Pre-Rosh Hashana Lecture – Rabbi Yonason Johnson – This lecture is a timely and meaningful preparation for the High Holy Days, encouraging us to seek forgiveness, self-discovery, and spiritual growth as we approach the High Holydays. Listen to the lecture here.

Mincha continues at Ainsworth Property – 7/459 Collins St (North Tower), at 1.00pm and we use the WhatsApp group to confirm numbers.

Special lunch & shiur this Wed at 1.10pm at A-P 7/459 Collins – and via zoom, followed by mincha. Current topic: Sale and hire terms. Details here and on the WhatsApp group.

Thought of the Week with thanks to Levi Rosenbaum.

This Rosh Hashanah is special – more than usual. Even though the main mitzvah of Rosh Hashanah is blowing the shofar, we do not do so on Shabbat. The reason is that both the shofar and Shabbat create a level of spiritual pleasure, but the pleasure of Shabbat is everlasting, so it overpowers that of the shofar.
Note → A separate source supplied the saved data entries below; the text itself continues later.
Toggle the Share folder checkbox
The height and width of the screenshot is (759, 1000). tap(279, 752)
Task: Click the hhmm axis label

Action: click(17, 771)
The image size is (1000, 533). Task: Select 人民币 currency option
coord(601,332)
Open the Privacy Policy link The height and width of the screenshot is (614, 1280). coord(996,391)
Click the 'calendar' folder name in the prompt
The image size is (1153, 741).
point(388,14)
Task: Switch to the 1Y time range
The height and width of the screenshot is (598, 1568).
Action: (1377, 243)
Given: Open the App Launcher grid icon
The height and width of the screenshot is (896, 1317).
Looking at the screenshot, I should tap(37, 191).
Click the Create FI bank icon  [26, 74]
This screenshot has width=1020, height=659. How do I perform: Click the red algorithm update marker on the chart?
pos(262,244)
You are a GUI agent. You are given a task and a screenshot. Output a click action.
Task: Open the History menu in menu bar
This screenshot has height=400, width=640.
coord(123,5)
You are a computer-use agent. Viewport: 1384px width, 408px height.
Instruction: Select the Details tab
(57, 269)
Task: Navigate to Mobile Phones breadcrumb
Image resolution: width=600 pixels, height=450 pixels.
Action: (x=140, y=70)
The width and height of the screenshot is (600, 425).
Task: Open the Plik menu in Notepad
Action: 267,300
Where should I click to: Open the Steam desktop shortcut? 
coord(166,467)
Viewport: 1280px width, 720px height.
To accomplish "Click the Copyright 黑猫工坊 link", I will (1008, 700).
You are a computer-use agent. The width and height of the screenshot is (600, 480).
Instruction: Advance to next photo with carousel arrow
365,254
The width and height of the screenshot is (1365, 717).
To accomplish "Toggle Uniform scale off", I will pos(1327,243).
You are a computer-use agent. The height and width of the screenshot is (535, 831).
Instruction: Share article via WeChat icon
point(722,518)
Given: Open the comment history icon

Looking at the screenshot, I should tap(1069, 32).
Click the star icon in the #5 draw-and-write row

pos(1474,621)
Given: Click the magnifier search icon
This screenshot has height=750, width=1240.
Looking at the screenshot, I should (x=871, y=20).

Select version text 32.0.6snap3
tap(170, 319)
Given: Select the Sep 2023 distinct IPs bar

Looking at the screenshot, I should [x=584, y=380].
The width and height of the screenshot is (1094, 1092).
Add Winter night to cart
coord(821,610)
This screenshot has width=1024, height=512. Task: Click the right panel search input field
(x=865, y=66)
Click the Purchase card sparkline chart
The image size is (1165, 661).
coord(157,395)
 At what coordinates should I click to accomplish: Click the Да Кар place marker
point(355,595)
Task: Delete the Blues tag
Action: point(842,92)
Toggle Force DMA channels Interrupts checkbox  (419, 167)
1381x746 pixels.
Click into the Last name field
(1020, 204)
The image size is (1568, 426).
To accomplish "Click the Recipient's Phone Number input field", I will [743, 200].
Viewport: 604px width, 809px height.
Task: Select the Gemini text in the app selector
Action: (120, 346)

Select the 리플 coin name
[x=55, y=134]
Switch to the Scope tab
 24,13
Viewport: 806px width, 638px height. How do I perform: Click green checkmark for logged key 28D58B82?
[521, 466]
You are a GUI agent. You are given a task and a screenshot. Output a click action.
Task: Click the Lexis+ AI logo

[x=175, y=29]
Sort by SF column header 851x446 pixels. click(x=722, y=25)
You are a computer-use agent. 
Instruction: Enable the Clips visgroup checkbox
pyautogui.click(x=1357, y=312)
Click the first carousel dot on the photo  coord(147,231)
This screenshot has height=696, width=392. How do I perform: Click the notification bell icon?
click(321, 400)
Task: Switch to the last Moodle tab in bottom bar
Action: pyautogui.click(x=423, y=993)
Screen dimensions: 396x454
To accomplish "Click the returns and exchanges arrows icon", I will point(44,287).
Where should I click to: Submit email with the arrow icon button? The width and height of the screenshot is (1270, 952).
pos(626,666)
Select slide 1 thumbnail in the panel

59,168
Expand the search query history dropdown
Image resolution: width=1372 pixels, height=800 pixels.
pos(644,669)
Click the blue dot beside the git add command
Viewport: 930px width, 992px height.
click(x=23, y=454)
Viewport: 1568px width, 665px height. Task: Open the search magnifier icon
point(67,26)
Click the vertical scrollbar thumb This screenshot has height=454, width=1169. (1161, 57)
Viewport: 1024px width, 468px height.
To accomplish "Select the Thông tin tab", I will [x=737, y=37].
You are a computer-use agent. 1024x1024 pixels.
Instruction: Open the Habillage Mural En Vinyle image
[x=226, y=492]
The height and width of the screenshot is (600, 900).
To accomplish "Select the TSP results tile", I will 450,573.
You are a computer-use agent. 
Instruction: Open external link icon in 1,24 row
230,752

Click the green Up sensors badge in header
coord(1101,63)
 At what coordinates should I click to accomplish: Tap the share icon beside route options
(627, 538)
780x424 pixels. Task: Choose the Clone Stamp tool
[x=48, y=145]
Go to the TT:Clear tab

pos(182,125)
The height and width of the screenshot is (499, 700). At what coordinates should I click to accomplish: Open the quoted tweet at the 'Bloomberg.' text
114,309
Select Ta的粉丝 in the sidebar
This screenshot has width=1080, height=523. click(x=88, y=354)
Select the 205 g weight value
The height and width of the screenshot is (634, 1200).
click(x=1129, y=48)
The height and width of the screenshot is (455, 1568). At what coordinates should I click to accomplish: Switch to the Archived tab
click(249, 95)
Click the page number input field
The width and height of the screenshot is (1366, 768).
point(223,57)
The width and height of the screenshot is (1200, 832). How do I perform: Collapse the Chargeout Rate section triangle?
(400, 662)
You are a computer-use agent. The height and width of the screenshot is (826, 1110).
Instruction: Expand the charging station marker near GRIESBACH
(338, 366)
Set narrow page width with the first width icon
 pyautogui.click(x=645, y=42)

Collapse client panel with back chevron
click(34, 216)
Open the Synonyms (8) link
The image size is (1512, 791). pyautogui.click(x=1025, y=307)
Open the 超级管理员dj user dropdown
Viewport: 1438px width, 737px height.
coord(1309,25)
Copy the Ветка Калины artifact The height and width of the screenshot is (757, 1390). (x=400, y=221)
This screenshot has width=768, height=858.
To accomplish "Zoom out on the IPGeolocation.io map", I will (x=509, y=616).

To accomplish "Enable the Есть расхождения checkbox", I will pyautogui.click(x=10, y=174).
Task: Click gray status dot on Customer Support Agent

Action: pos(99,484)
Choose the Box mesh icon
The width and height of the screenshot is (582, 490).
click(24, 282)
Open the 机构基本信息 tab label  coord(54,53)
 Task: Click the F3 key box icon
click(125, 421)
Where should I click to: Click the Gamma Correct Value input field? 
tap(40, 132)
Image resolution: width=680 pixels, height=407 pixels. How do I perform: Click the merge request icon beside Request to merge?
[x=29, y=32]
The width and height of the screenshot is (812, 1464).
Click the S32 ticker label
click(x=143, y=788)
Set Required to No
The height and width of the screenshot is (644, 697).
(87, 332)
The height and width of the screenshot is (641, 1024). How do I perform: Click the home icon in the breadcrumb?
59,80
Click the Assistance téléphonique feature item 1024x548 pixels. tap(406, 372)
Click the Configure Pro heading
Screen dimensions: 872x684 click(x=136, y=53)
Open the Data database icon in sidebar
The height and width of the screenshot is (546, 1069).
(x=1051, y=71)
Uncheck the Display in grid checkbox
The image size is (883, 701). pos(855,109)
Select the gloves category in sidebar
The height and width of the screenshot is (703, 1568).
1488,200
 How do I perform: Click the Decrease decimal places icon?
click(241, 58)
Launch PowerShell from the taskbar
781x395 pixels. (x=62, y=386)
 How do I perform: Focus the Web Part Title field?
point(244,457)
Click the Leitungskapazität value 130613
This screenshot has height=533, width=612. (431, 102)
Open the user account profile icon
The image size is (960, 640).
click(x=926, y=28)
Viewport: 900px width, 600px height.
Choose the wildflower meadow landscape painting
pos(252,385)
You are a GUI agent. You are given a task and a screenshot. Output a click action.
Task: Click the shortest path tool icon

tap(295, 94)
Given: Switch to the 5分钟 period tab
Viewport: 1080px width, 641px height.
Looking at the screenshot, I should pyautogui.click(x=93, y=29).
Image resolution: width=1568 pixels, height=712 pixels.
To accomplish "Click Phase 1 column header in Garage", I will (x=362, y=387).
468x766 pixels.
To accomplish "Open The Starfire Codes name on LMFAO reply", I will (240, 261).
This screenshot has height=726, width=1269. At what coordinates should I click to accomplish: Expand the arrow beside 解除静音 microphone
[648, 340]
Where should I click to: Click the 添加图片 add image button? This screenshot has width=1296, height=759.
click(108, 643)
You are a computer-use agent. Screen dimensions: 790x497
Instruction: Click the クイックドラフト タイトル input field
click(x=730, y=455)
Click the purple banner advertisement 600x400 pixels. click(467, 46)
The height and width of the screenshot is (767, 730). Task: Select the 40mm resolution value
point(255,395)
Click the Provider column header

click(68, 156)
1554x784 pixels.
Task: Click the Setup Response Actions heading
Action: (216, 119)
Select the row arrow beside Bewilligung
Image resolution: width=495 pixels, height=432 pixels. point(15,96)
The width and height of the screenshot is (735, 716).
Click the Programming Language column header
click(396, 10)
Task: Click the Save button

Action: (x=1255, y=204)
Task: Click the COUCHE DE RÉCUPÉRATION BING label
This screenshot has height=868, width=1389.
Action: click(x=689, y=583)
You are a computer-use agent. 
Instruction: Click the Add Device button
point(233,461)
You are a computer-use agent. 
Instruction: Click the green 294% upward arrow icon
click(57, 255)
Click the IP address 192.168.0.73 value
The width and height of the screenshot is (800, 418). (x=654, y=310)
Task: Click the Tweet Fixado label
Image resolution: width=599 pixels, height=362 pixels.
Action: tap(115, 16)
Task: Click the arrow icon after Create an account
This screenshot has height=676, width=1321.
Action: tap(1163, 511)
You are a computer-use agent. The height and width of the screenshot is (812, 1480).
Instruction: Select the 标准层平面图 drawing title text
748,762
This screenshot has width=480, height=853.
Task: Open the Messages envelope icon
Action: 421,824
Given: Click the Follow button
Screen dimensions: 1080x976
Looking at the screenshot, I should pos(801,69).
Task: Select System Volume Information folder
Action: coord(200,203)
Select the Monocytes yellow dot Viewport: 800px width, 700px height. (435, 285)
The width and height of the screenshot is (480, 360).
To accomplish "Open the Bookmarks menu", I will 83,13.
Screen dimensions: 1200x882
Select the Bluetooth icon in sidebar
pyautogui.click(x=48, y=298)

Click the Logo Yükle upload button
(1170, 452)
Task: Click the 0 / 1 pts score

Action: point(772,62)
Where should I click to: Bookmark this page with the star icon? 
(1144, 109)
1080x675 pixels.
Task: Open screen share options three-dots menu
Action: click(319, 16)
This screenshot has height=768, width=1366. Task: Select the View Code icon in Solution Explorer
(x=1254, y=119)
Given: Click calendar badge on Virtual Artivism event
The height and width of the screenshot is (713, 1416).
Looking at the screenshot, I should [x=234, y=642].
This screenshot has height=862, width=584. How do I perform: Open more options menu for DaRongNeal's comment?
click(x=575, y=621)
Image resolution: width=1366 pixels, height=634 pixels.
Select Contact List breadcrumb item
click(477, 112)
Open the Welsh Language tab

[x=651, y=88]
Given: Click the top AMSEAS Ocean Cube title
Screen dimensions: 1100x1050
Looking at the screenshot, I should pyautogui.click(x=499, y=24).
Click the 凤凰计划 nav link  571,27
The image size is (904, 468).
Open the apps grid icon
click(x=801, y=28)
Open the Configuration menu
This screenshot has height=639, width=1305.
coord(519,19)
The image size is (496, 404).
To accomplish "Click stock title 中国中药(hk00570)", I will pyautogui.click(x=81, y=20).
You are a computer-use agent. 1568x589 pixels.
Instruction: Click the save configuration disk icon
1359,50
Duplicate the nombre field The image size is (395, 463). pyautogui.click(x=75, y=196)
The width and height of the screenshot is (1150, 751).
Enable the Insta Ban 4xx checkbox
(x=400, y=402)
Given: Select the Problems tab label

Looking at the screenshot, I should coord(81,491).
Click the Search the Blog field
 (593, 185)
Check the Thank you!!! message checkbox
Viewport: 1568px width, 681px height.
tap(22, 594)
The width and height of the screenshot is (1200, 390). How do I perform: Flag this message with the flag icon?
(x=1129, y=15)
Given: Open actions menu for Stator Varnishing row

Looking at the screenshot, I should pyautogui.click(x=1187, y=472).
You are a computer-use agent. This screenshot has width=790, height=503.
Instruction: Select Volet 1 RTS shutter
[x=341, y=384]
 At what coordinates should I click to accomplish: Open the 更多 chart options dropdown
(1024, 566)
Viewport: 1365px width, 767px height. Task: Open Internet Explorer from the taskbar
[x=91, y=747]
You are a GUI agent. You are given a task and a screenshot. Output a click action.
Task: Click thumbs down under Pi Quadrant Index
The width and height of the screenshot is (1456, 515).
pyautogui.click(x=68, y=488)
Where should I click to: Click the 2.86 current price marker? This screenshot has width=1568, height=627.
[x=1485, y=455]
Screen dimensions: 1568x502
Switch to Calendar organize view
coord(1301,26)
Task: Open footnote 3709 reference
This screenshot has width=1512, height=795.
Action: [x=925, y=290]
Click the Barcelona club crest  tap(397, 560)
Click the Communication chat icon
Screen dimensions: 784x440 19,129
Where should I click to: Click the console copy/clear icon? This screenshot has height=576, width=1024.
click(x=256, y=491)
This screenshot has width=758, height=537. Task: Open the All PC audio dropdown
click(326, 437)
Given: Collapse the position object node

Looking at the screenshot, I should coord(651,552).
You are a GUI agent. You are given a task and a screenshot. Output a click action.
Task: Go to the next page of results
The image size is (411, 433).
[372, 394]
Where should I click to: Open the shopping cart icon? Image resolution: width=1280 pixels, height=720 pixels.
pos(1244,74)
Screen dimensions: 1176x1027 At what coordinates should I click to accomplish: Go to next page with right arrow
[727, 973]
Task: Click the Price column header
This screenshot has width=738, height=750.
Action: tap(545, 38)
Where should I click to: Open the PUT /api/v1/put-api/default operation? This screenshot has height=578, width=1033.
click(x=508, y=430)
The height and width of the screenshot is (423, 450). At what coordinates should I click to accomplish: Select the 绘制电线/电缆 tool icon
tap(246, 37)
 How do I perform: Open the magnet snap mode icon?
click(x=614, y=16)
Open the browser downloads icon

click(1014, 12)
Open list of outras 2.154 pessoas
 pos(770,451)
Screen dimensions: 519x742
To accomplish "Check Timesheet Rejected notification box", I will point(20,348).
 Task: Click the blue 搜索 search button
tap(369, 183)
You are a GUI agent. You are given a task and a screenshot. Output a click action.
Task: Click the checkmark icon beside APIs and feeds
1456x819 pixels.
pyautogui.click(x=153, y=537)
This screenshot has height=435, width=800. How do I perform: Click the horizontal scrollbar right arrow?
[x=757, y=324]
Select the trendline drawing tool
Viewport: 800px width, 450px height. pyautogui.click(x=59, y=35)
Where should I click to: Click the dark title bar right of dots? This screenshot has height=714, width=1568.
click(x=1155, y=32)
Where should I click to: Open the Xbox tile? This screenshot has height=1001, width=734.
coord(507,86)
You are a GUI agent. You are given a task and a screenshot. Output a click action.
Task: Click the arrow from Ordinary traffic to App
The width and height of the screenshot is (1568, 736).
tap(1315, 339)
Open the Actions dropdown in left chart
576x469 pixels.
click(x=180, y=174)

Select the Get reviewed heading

When we had the Temple, the shofar was still blown even on Shabbat. What is different about blowing the shofar in the Temple? There are 2 parables which depict how blowing the shofar works to crown G-d as the king:

  1. A man once saved the king who was lost in the forest. Many years later, on death row, he asked the king for both of them to wear the same clothes they were wearing on that day in the forest. When the king saw the clothes, and felt gratitude and love for the man as he did many years earlier, he pardoned the man, simply because of the clothing.
  2. A prince who left his kingdom as a child for selfish reasons returned many years later. He no longer spoke his native language and the palace guards did not recognise him. When stopped at the palace gates, he let out a sincere cry of frustration. His father, the king, immediately recognised his son’s cry and brought him home.

These two stories show that the sound of the shofar can achieve effective communication between G-d and the Jews without words; all it needs is a simple sound or a triggered memory like the giving of the Torah. This level of communication is not openly observed in this physical world, only in a place of revealed G-dliness, like, is it seen. Therefore, the shofar in the Temple is blown on Shabbat as an addition to the spiritual pleasure of Shabbat, it also contains this element of inherent communication which results in G-d being crowned as our king.

Nowadays, we pray instead of observing the services in the Templeso our prayers about the shofar this Shabbat/Rosh Hashana are able to achieve this great connection that crowns G-d as king and sets us on the way for a great year.

May we merit the ultimate goal, to hear the shofar in the Temple this Shabbat and be signed and sealed for a happy sweet new year.